Indications for surgery include the need to obtain tissue for diagnosis, cytoreduction, relief of mass effect with potential for symptom improvement, and to improve survival and quality of life (QOL). In most patients, surgical intervention is warranted for the acquisition of tissue alone.

Biopsy:

Stereotactic needle biopsy is recommended in patients with deep lesions or those within eloquent structures where surgical resection carries an unacceptably high risk of morbidity or mortality21. Furthermore, as the degree of surgical resection may be dependent on the specific glioma subtype, patients may need to undergo a biopsy prior to more extensive surgical resection22. Needle biopsies are targeted, where possible, to the portion of the lesion that appears the highest grade on imaging – an enhancing area. Several biopsy specimens are obtained to allow for accurate diagnosis as a sampling bias can lead to non-diagnostic biopsies or biopsies of a lower grade2. Stereotactic navigation is required for this procedure and can be frame-based or non-frame-based. The use of frozen section analysis can help ensure the presence of lesioned tissue in the samples prior to completion of the procedure. Despite proper planning and surgical technique, the risk of catastrophic hemorrhage with sampling is 1% per procedure23.

Surgical Resection:

For both LGG and HGG, the primary goals of surgery are the acquisition of tissue for accurate diagnostics and improving patient survival22. With respect to LGGs the resection threshold associated with improved survival is dependent on the specific subtype22,24. Data currently supports maximum total resection of enhancing tumor components for IDH-wt low-grade gliomas and both the enhancing and non-enhancing components in IDH-mutant astrocytomas22,25. Additionally, a recent meta-analysis of grade I/II gliomas suggests that extensive resection is associated with improved overall (OS) and progression free survival (PFS) at 2, 5, and 10 years compared to subtotal resection26. Maximum resection can also delay progression of LGGs to malignant tumors and is the preferred approach in the treatment of all LGG as well as diffuse gliomas regardless of grade27,28.

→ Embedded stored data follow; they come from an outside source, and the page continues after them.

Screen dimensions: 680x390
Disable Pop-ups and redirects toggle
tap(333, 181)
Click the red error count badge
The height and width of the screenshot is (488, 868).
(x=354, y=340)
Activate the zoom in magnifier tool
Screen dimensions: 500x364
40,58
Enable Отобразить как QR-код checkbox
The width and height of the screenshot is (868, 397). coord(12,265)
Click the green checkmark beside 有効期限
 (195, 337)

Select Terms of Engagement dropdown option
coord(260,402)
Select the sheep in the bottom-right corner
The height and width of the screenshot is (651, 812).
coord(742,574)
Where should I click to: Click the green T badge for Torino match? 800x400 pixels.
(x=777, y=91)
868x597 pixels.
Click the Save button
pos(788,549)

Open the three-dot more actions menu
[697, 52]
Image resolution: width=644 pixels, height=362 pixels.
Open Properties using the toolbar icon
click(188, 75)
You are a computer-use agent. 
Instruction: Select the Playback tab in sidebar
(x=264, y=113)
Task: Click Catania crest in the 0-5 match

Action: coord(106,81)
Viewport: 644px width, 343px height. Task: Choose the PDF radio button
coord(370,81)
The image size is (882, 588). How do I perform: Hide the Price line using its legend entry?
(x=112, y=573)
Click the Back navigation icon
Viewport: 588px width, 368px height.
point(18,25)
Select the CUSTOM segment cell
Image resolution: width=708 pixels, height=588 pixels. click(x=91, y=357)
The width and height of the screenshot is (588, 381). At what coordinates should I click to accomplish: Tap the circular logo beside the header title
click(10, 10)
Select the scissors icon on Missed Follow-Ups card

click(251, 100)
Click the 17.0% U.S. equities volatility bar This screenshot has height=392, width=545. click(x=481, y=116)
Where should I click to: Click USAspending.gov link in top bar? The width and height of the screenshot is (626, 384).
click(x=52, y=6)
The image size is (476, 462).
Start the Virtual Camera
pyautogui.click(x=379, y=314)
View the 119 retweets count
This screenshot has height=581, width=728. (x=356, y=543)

While achieving maximum resection is important for improving PFS and OS, this must be accomplished without compromising the integrity of the surrounding, normal tissue. Recent advances in technology have led to improvements in patient safety and outcomes while enabling the maximum tumor resection. The use of intraoperative MRI (iMRI) guides resection in “real time” by permitting evaluation of residual tumor volume while accounting for intraoperative anatomical changes and is associated with increased rate of complete tumor resection, without increased postoperative rates of new neurological deficits29,30. In patients where preservation of motor function is the primary objective motor evoked potentials may also be used to determine the integrity of the motor pathways, in lieu of performing an awake craniotomy31 (Figure 3).

Figure 3: Intraoperative monitoring:

Figure 3:

A) Intraoperative monitoring of motor evoked potential B) Intra-operative strip placement for motor mapping via DCS.

Awake craniotomies may be performed to allow for the protection of key motor and speech functions when tumors are located in eloquent regions32. Under these conditions, the patient is not intubated or placed under general anesthesia. He or she is then able to cooperate with an examiner during the procedure, which allows for early identification of any decrease in function and alerts the surgeon that they are approaching an area of functional importance30. Additionally, intraoperative neurophysiological monitoring with direct cortical stimulation (DCS) may also allow for maximal resection of tumors deemed inoperable on imaging by permitting accurate localization of functional areas intraoperatively28.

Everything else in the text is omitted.